To date, electrophysiological experiments in the adult cat relying on measures of central latency have suggested that PAD of low-threshold cutaneous and muscle afferents is produced via a minimally trisynaptic pathway involving last order GABAergic inhibitory interneurons (Rudomin and Schmidt, 1999). In contrast, recent anatomical evidence demonstrated that only a single interneuron is interposed in some disynaptic circuits that could produce PAD of lower threshold afferents (Olave et al., 2002; Bannatyne et al., 2009). In addition, nonspiking spinal microcircuits in turtle have been shown to be sufficient to generate afferent-evoked PAD in TTX-insensitive high-threshold afferents, further implicating more direct negative feedback mechanisms controlling afferent activity (Russo et al., 2000).
We designed experiments to provide the first electrophysiological evidence that lower-threshold afferents also evoke PAD by more direct synaptic pathways. We used the isolated hemisected juvenile rat spinal cord maintained in vitro and examined the effects of chemically induced reductions in synaptic transmission on the DRP and on the excitability of spinal neurons. Our rationale was that if synaptic transmission could be limited principally to monosynaptic actions and the earliest DRP component is largely unaffected, then PAD evoked by stimulation of low-threshold afferents can be produced by more direct mechanisms. Indeed, the results presented suggest that more direct mechanisms, not mediated by trisynaptic or polysynaptic pathways, represent the predominant form of primary afferent stimulation-evoked PAD.

--- Records supplied ---
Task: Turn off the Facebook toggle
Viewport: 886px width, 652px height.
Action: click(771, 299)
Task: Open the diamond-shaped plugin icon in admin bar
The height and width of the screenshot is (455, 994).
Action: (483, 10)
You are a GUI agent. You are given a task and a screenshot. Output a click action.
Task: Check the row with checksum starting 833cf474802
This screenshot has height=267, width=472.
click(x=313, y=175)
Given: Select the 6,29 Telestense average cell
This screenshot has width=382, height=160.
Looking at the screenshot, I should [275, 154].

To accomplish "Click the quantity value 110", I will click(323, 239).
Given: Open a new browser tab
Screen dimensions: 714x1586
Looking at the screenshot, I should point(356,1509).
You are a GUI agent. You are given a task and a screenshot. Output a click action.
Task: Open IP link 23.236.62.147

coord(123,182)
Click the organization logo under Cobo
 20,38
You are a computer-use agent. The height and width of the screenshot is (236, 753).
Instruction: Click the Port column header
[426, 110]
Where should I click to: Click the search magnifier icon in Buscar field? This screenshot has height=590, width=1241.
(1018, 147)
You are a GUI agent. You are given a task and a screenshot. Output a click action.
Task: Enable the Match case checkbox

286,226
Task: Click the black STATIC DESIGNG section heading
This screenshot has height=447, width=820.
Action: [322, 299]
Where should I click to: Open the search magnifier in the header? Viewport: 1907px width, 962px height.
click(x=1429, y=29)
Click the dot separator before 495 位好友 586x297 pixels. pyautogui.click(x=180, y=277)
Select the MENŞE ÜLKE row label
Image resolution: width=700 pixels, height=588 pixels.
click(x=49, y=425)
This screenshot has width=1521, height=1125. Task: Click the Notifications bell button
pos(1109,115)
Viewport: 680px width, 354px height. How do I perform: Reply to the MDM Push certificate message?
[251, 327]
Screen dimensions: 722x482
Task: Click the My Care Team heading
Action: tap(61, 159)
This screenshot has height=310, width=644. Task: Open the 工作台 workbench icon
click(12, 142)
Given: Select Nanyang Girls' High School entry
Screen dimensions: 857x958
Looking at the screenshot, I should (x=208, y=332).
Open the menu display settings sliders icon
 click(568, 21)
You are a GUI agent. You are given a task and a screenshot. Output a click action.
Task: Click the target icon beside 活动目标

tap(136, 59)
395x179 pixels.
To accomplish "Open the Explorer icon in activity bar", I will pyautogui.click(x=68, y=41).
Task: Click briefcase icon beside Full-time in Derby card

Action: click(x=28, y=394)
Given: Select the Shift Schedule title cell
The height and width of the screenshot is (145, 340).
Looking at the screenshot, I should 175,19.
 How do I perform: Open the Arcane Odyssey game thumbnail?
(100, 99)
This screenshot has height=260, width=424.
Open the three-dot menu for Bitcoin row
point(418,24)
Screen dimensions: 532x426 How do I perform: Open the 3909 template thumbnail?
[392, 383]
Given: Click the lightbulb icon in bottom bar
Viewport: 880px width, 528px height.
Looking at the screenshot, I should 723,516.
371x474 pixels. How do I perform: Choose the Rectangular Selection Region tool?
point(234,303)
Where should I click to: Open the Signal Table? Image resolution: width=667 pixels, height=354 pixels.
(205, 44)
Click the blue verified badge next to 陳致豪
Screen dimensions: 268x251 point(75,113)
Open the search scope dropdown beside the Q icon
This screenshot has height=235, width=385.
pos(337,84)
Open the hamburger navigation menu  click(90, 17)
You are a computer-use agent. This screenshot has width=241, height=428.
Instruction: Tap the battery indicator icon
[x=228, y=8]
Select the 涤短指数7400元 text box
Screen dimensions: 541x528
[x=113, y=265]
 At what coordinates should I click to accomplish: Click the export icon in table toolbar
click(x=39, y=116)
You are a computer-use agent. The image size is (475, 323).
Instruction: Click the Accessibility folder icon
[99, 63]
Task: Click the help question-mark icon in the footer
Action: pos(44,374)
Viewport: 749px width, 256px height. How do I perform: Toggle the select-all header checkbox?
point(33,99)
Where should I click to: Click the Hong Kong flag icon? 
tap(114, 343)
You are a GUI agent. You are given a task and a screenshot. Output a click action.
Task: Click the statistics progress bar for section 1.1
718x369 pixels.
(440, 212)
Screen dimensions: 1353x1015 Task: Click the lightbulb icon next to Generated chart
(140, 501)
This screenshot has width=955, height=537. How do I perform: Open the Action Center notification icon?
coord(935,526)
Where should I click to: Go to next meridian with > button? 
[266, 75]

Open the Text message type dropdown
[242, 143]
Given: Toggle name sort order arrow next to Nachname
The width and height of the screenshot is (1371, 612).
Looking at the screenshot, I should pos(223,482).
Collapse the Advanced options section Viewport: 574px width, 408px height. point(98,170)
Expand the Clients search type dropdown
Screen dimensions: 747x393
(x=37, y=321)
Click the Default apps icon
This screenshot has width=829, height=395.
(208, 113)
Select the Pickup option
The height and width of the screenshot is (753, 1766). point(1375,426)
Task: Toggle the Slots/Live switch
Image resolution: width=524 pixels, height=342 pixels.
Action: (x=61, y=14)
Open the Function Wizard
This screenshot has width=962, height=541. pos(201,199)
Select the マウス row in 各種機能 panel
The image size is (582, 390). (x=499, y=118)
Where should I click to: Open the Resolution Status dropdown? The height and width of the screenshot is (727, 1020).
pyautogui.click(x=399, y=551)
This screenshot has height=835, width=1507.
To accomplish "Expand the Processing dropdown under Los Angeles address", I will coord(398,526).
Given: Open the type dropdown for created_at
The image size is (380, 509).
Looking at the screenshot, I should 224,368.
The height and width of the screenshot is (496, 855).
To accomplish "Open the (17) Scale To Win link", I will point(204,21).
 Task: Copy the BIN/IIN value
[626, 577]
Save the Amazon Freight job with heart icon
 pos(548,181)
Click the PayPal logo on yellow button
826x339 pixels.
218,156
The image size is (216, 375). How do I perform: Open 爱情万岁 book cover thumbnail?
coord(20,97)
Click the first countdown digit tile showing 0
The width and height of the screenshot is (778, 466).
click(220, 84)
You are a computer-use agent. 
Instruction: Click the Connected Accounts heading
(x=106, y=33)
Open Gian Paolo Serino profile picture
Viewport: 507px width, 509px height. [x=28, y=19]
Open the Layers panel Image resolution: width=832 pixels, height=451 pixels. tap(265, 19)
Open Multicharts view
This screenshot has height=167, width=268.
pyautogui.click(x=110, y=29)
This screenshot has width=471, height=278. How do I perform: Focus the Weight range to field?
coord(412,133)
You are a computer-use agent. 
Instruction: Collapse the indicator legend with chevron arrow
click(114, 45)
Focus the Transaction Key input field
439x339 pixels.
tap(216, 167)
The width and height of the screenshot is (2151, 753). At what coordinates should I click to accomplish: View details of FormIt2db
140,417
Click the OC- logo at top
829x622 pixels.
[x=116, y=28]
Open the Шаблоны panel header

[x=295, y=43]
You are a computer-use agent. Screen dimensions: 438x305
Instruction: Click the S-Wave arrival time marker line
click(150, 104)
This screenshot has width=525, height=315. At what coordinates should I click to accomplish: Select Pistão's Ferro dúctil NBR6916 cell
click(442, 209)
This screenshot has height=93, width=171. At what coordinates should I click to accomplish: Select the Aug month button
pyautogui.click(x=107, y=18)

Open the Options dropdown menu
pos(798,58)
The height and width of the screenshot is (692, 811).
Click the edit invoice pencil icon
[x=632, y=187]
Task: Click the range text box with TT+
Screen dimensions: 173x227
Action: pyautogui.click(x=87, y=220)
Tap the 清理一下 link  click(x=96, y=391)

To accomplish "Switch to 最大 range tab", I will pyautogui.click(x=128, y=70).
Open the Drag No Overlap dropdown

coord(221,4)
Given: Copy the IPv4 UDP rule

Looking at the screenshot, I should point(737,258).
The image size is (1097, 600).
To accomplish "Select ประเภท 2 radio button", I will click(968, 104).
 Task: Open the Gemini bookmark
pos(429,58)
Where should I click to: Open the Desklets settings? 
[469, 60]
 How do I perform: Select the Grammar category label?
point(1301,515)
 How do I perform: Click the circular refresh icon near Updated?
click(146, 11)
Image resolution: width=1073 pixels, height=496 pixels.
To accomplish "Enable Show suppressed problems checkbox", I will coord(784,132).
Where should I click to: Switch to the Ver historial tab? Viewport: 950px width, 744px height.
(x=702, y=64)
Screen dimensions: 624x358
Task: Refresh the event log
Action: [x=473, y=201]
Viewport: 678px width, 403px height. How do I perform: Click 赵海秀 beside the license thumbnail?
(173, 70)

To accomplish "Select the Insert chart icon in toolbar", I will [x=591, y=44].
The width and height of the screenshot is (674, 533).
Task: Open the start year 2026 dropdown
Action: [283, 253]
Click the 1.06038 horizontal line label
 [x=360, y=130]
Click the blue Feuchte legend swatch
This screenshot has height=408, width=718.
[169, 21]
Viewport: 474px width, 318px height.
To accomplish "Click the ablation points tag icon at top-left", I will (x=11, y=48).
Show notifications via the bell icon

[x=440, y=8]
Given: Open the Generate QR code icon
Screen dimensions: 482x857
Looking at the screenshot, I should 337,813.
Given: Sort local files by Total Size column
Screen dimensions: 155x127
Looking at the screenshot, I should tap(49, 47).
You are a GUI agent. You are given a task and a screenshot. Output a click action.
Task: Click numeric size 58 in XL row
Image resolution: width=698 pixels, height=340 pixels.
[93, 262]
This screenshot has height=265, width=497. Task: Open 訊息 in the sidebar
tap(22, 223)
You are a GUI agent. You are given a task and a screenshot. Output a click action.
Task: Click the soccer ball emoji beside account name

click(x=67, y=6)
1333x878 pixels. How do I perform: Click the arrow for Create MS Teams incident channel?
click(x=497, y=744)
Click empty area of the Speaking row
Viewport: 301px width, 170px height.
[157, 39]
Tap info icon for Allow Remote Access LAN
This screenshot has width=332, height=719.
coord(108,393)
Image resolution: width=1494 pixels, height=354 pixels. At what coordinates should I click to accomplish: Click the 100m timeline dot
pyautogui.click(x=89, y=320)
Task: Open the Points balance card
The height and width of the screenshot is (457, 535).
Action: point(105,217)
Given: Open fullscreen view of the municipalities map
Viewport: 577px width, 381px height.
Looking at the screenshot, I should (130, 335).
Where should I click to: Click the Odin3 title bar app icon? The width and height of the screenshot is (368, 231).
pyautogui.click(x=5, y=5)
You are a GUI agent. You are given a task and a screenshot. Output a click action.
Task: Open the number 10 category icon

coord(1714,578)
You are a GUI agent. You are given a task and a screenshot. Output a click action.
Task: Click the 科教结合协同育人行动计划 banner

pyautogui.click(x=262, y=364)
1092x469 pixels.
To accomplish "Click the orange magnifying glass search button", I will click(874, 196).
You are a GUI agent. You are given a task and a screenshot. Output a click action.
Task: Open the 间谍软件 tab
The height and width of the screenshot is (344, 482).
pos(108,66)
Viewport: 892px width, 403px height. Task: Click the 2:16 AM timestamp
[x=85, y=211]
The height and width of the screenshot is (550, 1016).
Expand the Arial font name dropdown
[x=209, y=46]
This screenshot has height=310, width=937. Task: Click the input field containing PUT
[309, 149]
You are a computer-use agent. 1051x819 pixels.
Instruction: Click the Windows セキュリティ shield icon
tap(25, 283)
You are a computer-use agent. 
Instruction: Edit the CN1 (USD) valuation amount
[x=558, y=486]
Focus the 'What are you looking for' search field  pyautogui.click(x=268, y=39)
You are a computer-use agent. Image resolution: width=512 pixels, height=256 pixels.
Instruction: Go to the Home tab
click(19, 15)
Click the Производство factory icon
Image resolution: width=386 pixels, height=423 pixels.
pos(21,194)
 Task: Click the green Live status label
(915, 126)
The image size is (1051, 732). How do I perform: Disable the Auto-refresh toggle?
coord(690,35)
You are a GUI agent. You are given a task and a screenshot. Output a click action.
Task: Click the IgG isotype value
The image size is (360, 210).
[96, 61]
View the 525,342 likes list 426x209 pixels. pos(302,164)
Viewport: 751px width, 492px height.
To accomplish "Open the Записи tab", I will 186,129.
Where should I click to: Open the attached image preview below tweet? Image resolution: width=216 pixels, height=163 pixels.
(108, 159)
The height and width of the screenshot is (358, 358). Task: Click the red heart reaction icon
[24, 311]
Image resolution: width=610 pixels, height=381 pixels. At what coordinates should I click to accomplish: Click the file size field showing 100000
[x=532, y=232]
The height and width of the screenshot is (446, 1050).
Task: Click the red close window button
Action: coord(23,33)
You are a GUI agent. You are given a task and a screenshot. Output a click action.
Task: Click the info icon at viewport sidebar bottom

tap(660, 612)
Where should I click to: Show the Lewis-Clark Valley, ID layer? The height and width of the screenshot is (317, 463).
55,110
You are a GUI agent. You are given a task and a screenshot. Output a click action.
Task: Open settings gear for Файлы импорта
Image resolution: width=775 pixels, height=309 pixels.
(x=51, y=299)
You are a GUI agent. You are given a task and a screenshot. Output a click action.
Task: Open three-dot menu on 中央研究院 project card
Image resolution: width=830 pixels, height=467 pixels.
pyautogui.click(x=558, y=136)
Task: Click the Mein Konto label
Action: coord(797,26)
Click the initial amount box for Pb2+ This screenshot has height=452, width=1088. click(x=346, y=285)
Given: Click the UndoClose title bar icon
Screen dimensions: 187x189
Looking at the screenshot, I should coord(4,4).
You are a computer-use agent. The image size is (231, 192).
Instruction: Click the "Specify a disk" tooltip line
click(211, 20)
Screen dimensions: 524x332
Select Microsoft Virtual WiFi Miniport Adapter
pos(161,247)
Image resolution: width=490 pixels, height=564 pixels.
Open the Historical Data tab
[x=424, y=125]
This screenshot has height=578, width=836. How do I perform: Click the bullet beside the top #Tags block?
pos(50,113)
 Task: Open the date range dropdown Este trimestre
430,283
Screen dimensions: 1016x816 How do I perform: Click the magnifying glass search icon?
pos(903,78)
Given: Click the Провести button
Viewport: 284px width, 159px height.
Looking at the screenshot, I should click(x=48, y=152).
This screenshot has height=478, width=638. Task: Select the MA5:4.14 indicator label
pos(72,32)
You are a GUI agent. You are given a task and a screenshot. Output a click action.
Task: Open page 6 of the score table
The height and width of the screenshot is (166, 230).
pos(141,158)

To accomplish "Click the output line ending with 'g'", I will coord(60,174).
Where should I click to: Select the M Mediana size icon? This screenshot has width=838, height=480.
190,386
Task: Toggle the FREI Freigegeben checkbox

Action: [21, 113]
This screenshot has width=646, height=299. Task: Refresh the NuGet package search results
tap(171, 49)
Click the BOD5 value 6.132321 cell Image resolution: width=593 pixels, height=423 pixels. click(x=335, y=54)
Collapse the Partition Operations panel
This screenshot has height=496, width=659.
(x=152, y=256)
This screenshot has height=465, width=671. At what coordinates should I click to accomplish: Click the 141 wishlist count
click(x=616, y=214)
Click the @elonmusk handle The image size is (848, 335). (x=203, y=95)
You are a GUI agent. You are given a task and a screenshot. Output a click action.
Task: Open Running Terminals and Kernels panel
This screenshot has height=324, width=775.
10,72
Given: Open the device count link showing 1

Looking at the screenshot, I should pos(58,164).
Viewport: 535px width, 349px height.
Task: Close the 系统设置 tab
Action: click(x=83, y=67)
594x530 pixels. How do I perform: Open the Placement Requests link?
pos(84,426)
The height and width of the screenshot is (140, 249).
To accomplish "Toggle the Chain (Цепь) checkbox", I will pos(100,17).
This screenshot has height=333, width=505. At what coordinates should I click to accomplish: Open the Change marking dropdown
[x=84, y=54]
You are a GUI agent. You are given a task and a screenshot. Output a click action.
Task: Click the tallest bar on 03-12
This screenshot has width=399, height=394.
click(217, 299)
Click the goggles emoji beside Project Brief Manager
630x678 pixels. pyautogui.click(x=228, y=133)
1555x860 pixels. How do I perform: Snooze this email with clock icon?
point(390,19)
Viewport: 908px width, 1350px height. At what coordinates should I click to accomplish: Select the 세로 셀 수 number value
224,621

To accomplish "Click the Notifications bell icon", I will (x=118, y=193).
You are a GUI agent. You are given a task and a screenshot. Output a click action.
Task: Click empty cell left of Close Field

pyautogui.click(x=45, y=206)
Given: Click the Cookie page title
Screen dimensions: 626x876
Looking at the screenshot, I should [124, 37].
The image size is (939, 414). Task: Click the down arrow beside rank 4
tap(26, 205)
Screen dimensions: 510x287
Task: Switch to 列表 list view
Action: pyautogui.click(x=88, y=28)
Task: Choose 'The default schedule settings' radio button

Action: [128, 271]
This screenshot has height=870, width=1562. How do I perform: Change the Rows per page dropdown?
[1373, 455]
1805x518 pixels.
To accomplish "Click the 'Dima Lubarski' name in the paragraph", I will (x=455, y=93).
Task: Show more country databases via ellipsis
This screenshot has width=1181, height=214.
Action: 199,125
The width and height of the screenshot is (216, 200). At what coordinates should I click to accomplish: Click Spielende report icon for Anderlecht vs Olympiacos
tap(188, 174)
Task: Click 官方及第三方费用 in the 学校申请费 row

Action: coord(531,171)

--- Brief A ---
Based on the passage on afferent depolarization, does each statement agree with it? Answer yes or no, quoting the deciding words. (i) Experiments in the adult cat suggested that PAD of low-threshold afferents arises through a pathway of at least three synapses. (ii) The new experiments used the adult rat spinal cord. (iii) Nonspiking spinal microcircuits in turtle generated PAD in TTX-sensitive low-threshold afferents.
--- Brief B ---
Summarize the passage on afferent depolarization in two sentences.
--- Brief C ---
List every source citation in the passage on afferent depolarization.
Work from the passage on afferent depolarization alone.

--- Your response A ---
(i) Yes: "PAD of low-threshold cutaneous and muscle afferents is produced via a minimally trisynaptic pathway"
(ii) No: "the isolated hemisected juvenile rat spinal cord maintained in vitro"
(iii) No: "sufficient to generate afferent-evoked PAD in TTX-insensitive high-threshold afferents"

--- Your response B ---
Earlier cat experiments pointed to a minimally trisynaptic pathway behind PAD of low-threshold afferents, but anatomical evidence and turtle studies suggested more direct circuits. Using the isolated hemisected juvenile rat spinal cord with chemically reduced synaptic transmission, the authors found that more direct mechanisms, not trisynaptic or polysynaptic pathways, are the predominant form of afferent-evoked PAD.

--- Your response C ---
- Rudomin and Schmidt, 1999
- Olave et al., 2002
- Bannatyne et al., 2009
- Russo et al., 2000